Going through the entries below, tally the lines that hold the word "TradingView" and state the result alone.

[Stored items]
++++
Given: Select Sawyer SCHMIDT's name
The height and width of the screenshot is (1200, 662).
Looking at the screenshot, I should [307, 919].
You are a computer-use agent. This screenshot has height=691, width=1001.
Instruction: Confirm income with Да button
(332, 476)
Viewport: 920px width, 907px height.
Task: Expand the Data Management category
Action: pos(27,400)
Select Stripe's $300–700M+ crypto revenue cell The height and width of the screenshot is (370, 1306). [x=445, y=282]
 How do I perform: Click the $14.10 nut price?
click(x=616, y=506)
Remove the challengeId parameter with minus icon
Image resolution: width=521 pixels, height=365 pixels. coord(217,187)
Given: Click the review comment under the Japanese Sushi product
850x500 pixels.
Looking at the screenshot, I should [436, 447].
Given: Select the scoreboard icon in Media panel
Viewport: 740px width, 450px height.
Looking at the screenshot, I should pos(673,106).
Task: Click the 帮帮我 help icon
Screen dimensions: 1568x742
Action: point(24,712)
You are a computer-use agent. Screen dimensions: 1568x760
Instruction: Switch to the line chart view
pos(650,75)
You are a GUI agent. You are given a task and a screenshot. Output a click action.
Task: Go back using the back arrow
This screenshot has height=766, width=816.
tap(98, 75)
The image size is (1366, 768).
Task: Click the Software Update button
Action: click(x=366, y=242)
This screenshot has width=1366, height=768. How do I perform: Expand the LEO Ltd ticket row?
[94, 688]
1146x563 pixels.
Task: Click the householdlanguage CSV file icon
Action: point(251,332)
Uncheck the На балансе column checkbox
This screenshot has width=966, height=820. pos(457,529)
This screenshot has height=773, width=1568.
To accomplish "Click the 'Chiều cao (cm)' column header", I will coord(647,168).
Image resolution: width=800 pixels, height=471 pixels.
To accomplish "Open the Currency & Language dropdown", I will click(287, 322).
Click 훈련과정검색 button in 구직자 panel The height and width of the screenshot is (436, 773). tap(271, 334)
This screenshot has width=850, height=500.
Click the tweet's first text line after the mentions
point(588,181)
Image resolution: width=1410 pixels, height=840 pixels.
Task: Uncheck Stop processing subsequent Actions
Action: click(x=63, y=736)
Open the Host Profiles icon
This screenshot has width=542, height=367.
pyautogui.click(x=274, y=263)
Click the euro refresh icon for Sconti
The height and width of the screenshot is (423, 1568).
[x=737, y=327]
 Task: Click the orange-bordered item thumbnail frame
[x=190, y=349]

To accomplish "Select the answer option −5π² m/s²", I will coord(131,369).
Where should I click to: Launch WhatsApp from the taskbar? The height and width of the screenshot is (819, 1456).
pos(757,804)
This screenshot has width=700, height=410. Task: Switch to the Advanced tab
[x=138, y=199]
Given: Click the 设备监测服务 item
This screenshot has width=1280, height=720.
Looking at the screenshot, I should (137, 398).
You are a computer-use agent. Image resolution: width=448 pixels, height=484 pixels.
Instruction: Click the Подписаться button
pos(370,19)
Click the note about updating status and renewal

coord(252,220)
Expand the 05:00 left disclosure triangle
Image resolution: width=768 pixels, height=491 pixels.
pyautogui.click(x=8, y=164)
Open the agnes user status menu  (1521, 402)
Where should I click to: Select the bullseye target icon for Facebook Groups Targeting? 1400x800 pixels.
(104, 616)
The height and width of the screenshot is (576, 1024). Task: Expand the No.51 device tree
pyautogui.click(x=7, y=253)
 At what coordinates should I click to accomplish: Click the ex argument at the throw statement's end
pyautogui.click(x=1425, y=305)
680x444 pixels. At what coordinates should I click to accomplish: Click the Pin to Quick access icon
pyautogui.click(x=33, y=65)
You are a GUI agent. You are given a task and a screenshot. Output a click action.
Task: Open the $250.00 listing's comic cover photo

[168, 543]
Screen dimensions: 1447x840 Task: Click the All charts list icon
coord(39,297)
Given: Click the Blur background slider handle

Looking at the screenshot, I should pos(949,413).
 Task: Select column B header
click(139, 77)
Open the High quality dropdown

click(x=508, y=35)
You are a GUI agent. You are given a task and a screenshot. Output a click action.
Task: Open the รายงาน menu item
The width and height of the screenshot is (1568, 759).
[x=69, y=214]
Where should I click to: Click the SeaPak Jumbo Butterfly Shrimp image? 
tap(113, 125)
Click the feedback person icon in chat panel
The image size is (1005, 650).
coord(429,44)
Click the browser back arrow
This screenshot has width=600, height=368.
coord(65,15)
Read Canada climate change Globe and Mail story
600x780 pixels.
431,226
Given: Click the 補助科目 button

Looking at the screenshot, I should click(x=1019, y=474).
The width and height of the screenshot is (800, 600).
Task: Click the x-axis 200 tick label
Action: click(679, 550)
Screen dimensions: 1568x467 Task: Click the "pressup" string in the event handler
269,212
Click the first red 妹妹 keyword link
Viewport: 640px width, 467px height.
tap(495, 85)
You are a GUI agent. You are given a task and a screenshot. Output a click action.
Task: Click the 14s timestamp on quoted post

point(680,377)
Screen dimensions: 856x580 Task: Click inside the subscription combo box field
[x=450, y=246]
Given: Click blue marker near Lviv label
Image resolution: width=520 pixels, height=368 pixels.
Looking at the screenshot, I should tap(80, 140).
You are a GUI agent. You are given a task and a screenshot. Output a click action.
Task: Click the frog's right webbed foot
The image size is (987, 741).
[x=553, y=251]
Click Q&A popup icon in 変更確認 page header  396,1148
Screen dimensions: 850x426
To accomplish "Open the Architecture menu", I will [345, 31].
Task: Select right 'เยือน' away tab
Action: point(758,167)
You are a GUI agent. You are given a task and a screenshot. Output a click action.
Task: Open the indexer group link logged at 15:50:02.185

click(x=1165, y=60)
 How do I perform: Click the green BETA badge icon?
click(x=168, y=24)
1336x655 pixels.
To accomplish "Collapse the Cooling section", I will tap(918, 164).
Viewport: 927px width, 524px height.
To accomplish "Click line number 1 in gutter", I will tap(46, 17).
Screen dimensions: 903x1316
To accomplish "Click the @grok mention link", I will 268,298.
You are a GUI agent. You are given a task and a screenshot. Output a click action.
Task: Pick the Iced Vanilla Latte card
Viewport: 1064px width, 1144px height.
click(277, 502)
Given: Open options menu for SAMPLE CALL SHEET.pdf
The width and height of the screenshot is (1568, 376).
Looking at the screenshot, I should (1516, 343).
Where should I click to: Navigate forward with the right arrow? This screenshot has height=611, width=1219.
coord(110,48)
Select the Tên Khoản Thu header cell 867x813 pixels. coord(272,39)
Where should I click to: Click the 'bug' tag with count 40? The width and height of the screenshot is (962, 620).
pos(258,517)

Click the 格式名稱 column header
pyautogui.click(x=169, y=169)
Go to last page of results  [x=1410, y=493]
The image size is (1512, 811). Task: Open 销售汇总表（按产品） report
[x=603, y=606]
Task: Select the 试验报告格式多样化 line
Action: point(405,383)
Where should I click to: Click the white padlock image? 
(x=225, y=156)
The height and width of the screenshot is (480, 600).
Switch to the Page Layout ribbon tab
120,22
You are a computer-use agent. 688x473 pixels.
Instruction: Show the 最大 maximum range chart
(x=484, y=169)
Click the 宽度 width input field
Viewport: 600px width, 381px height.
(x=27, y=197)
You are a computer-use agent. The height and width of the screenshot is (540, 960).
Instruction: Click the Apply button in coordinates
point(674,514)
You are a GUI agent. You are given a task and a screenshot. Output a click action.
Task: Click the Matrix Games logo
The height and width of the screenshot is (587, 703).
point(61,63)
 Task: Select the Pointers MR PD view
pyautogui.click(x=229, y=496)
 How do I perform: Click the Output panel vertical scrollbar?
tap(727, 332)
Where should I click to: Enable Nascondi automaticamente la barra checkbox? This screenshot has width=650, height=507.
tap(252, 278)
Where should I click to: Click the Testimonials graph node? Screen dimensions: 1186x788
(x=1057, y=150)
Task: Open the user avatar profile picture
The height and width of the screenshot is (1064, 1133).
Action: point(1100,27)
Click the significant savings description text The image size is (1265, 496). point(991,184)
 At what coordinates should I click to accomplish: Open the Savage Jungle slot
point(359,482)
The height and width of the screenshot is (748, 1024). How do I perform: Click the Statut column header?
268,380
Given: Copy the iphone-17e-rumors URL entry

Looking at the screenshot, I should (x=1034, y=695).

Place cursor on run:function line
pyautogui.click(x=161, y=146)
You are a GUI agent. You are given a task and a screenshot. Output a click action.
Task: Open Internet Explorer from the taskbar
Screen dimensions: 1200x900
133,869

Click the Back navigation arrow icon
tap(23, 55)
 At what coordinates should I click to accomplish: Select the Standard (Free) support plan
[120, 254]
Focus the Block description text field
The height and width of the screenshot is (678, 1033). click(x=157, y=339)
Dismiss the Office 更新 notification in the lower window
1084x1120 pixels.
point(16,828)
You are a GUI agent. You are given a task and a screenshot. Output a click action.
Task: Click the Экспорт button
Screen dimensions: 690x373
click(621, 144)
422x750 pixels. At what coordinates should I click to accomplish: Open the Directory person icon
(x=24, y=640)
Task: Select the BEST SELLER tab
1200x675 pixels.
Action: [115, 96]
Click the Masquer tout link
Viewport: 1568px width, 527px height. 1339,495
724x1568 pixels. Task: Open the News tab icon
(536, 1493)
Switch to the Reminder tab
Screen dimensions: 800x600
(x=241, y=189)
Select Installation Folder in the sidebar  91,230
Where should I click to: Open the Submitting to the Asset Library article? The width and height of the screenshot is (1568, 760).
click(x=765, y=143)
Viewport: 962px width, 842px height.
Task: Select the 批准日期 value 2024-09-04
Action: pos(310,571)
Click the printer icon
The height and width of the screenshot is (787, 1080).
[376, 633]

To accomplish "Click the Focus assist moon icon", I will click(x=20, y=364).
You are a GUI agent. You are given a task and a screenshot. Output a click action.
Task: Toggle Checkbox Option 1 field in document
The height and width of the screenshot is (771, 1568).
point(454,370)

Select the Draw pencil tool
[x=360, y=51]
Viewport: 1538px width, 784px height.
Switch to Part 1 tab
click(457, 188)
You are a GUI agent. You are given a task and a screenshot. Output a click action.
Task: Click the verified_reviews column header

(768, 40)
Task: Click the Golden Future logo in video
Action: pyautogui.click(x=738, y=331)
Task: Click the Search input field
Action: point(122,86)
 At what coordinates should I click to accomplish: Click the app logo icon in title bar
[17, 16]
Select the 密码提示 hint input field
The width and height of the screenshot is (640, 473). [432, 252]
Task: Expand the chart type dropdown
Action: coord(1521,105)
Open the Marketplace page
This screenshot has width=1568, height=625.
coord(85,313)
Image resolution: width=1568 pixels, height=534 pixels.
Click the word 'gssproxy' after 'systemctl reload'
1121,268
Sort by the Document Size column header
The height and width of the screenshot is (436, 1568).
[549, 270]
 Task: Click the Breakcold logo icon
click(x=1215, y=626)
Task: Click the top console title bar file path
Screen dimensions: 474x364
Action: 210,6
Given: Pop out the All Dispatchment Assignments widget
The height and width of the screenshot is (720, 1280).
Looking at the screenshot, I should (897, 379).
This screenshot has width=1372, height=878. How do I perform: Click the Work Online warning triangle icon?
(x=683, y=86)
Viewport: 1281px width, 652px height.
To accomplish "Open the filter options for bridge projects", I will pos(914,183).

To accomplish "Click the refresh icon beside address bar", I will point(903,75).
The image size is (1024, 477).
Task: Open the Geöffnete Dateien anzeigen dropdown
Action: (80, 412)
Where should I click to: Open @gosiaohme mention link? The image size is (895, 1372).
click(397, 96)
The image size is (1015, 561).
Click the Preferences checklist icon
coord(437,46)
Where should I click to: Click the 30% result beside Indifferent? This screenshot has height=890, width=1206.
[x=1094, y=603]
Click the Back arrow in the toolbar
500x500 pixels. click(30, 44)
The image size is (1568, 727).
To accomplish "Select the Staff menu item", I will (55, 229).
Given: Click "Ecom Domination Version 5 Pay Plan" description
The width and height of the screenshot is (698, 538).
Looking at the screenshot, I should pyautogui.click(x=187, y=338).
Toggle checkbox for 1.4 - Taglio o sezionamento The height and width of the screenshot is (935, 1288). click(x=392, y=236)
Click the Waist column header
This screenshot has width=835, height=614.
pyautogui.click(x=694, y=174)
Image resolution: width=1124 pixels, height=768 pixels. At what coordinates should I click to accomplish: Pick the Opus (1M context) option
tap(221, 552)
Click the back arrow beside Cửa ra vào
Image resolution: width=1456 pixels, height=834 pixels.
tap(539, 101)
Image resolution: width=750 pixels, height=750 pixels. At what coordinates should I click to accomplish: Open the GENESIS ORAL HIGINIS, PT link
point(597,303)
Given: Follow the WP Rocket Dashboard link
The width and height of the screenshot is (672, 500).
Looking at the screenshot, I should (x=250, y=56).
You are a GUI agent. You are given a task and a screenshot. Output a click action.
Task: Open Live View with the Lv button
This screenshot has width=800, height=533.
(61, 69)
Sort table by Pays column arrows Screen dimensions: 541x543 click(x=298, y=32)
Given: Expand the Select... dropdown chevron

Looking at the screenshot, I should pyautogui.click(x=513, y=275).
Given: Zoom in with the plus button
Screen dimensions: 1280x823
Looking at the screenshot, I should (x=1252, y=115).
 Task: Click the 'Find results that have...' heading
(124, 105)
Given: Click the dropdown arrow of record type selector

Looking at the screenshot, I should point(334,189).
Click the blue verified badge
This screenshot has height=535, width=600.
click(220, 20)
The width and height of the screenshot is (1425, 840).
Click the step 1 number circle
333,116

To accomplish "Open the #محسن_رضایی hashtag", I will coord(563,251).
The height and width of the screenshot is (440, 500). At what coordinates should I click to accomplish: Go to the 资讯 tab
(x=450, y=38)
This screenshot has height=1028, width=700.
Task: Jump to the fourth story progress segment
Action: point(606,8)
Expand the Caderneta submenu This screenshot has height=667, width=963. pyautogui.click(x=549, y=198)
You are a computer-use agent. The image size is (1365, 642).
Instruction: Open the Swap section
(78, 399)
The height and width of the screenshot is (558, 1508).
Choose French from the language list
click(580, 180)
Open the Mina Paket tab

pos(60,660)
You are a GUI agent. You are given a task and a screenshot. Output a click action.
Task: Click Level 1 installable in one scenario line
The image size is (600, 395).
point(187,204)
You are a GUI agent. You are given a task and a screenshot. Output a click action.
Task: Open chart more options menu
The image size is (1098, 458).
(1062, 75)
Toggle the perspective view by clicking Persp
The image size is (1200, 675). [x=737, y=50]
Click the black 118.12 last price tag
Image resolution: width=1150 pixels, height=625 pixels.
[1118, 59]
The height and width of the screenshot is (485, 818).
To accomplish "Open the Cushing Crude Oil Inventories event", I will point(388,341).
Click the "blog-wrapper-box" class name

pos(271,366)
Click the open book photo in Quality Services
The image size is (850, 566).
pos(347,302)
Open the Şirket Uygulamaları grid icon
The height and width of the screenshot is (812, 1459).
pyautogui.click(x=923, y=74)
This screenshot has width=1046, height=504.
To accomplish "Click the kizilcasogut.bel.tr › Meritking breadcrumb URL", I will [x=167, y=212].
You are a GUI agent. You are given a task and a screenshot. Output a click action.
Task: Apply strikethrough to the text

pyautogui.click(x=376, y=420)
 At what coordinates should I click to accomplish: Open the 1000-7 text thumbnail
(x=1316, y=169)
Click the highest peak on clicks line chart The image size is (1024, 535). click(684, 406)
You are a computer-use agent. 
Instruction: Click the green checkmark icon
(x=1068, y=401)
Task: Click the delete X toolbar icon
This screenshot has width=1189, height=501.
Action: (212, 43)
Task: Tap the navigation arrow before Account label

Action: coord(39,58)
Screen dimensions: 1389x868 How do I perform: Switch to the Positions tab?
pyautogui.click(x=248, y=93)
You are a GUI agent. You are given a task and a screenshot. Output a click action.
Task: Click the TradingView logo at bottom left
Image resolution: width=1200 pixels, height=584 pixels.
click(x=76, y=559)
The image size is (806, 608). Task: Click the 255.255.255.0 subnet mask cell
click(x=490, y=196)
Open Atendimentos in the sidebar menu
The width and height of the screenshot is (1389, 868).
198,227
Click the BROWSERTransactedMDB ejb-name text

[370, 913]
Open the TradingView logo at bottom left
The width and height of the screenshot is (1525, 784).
++++
TASK RESULT:
2